* _TRECHO SELECIONADO_:

★ ★ ★

YS | Temos o mau hábito de discutir essas questões de forma muito tecnocrática. Podemos ficar restritos ao nível econômico e discutir sobre dívida, déficit, números, estatísticas que sobem e descem, mas essa não era a forma como a economia era discutida no passado. Em um quadro mais tradicional de economia política — e não me refiro necessariamente a uma abordagem radical, estou pensando em nomes como Adam Smith —, você encontra o engajamento com uma dimensão “moral”, e moralidade nessa perspectiva já tem um sentido amplo. A mesma preocupação está presente na economia política de Karl Marx, quando essa perspectiva adquire um novo giro, abarcando o fetichismo da mercadoria e sublinhando a importância do desejo intersubjetivo na constituição de uma mercadoria. Max Weber, desde um outro ponto de vista, também sabia que havia uma importante ligação entre o comportamento econômico e uma dimensão “espiritual”. Ele levou em consideração o significado que os sujeitos atribuem ao comportamento econômico, um valor moral particular que os sujeitos ligam a ele — daí seu trabalho sobre a ascese e o “espírito do capitalismo”. Poderíamos também mencionar Werner Sombart e muitos outros. Esse é o tipo de reflexão que nos falta hoje. Eu acho que precisamos voltar para esses estudos repletos de nuances e imensamente sofisticados para entendermos fenômenos econômicos em geral, e as crises em particular. É isso que uma abordagem psicossocial tenta fazer. Nesse contexto, uma perspectiva psicossocial é importante para lidar com questões que emergem com a crise econômica, em uma multiplicidade de níveis interconectados, e com a forma como os sujeitos respondem a elas.

No caso grego e no sul da Europa como um todo, me parece que a adoção de uma perspectiva psicossocial e a reativação de alguns desses conceitos introduzidos por Weber, por Marx e por outros teóricos — e claro também pela psicanálise —, nos permite chegar a explicações mais compreensivas sobre o que está em jogo.

★ ★ ★

* _DADOS PARA PROCESSAMENTO_:
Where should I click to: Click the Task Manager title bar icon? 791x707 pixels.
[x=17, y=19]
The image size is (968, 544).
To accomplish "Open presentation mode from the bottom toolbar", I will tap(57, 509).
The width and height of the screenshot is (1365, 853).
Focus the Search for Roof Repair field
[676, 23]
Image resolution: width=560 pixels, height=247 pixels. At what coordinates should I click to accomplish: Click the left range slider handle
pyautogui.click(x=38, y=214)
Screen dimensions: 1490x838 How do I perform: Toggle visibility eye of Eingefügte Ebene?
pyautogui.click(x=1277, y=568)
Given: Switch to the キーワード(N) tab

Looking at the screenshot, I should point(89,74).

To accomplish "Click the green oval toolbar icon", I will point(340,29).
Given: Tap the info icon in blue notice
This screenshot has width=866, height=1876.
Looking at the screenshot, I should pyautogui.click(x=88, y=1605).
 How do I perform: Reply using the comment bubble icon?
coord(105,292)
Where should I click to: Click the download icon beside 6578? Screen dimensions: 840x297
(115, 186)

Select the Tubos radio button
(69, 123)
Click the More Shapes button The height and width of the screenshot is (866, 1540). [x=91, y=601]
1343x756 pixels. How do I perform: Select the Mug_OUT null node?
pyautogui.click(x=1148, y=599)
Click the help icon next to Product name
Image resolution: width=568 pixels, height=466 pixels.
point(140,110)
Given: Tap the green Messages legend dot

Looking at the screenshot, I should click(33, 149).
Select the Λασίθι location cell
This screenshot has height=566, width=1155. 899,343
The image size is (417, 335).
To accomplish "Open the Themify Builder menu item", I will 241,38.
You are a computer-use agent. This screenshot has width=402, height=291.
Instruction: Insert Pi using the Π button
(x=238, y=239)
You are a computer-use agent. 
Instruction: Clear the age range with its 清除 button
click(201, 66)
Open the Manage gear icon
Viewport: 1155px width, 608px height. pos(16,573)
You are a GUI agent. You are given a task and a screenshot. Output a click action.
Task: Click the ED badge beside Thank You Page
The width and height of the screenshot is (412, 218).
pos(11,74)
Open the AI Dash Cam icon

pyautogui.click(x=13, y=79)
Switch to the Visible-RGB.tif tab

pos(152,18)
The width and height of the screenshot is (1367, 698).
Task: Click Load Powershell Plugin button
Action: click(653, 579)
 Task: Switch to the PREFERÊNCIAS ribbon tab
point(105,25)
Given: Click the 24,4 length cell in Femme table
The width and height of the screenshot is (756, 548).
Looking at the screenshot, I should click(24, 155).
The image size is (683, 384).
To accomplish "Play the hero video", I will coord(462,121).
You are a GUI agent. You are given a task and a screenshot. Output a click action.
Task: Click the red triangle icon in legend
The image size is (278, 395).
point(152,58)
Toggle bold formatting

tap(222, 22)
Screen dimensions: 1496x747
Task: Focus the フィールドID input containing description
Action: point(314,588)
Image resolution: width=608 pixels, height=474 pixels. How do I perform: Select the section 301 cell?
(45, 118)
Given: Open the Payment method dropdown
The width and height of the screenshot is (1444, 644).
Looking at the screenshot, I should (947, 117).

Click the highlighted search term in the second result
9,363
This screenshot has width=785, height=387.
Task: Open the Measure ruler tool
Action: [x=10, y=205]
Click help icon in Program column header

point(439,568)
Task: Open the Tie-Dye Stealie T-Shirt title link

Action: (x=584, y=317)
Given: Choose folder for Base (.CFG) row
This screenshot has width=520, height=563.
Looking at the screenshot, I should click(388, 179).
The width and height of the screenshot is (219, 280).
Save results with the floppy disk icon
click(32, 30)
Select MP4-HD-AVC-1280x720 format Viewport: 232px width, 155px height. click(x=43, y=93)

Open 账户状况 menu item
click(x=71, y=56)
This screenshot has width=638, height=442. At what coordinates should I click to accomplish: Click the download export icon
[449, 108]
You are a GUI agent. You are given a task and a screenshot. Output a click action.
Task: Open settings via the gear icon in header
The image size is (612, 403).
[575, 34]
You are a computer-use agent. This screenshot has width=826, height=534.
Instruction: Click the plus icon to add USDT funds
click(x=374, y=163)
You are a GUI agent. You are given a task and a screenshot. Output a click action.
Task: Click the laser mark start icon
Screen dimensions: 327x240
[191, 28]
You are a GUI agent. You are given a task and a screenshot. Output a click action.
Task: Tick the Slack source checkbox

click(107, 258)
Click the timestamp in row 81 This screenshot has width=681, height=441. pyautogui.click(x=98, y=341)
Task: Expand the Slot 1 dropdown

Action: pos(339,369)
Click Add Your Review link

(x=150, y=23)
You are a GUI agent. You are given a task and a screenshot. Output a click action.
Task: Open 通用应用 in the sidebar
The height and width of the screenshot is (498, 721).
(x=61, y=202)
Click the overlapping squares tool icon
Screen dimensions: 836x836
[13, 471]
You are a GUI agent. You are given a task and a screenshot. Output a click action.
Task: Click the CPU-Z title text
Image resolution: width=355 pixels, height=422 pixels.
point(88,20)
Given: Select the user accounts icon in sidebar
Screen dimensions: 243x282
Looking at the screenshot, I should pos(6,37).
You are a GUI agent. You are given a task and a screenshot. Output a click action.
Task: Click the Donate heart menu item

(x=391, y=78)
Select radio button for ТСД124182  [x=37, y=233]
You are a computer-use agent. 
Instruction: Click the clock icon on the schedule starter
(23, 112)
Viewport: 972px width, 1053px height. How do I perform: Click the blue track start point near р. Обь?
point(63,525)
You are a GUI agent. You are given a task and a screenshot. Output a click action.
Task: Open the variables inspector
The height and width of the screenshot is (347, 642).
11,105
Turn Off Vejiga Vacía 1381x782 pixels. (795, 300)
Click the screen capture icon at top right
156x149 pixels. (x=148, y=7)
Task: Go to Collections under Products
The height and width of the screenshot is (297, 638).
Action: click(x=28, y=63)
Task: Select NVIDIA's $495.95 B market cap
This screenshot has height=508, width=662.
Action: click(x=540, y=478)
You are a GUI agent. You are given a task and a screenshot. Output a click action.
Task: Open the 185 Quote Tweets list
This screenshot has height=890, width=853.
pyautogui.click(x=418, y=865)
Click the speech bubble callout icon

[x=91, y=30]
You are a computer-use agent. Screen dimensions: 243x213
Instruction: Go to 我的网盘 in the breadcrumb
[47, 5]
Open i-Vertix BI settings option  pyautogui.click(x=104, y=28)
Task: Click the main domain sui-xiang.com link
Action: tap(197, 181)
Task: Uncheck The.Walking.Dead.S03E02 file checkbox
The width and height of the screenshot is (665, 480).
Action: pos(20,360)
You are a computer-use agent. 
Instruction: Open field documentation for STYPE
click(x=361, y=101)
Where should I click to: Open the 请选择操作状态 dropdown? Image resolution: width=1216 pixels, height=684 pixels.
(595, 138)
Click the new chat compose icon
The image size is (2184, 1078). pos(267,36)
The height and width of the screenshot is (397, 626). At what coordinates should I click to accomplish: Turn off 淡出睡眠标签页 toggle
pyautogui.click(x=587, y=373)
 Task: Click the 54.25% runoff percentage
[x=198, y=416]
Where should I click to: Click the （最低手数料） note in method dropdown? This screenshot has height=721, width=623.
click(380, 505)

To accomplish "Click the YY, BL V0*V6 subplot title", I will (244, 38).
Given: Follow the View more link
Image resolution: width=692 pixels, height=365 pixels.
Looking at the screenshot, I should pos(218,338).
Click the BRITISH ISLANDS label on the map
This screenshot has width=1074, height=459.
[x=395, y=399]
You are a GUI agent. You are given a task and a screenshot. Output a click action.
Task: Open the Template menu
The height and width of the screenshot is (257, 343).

★ ★ ★

* _INSTRUÇÕES_:
• A. Modifique a parte do trecho sobre economia política que vai de "No caso grego" a "está em jogo.", substituindo "perspectiva psicossocial" por "abordagem psicossocial", e apresente o resultado.
• B. Reproduza fielmente as entradas da linha com "Click the screen capture icon at top right" até a linha com "Action: click(x=540, y=478)", incluindo ambas.
O trecho e as entradas não guardam nenhuma relação entre si.

* _RESPOSTAS POR TAREFA_:
• A.
No caso grego e no sul da Europa como um todo, me parece que a adoção de uma abordagem psicossocial e a reativação de alguns desses conceitos introduzidos por Weber, por Marx e por outros teóricos — e claro também pela psicanálise —, nos permite chegar a explicações mais compreensivas sobre o que está em jogo.

• B.
Click the screen capture icon at top right
156x149 pixels. (x=148, y=7)
Task: Go to Collections under Products
The height and width of the screenshot is (297, 638).
Action: click(x=28, y=63)
Task: Select NVIDIA's $495.95 B market cap
This screenshot has height=508, width=662.
Action: click(x=540, y=478)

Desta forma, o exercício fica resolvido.